» **EXERCISE PROMPT**
Search the material for "This" and show all lines that contain it.

SOURCE MATERIAL section start

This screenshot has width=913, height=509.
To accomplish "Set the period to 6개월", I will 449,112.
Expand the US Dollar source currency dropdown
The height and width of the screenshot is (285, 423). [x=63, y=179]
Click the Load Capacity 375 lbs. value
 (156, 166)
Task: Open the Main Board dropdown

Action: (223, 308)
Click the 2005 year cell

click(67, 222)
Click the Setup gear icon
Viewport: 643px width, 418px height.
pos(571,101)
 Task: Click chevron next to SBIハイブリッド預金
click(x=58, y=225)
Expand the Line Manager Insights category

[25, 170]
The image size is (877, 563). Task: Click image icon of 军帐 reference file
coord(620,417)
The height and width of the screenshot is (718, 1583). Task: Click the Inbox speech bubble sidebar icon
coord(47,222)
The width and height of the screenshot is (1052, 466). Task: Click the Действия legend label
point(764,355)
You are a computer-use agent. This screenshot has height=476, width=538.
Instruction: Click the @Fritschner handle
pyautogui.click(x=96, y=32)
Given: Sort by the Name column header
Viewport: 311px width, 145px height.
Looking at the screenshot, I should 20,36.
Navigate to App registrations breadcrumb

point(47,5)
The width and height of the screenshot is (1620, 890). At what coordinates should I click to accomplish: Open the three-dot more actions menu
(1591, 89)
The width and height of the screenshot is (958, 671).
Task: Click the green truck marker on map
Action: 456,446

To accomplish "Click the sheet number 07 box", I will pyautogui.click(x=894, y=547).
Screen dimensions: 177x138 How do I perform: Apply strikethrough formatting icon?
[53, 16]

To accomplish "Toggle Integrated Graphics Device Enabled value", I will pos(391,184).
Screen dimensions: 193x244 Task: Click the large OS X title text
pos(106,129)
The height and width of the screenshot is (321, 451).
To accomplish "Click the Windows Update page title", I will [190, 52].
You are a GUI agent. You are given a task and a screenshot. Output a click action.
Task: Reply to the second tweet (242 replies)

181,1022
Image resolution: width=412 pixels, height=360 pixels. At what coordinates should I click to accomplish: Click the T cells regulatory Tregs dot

SOURCE MATERIAL section end

» **RESULT OF THE TASK**
This screenshot has width=913, height=509.
You are a computer-use agent. This screenshot has height=476, width=538.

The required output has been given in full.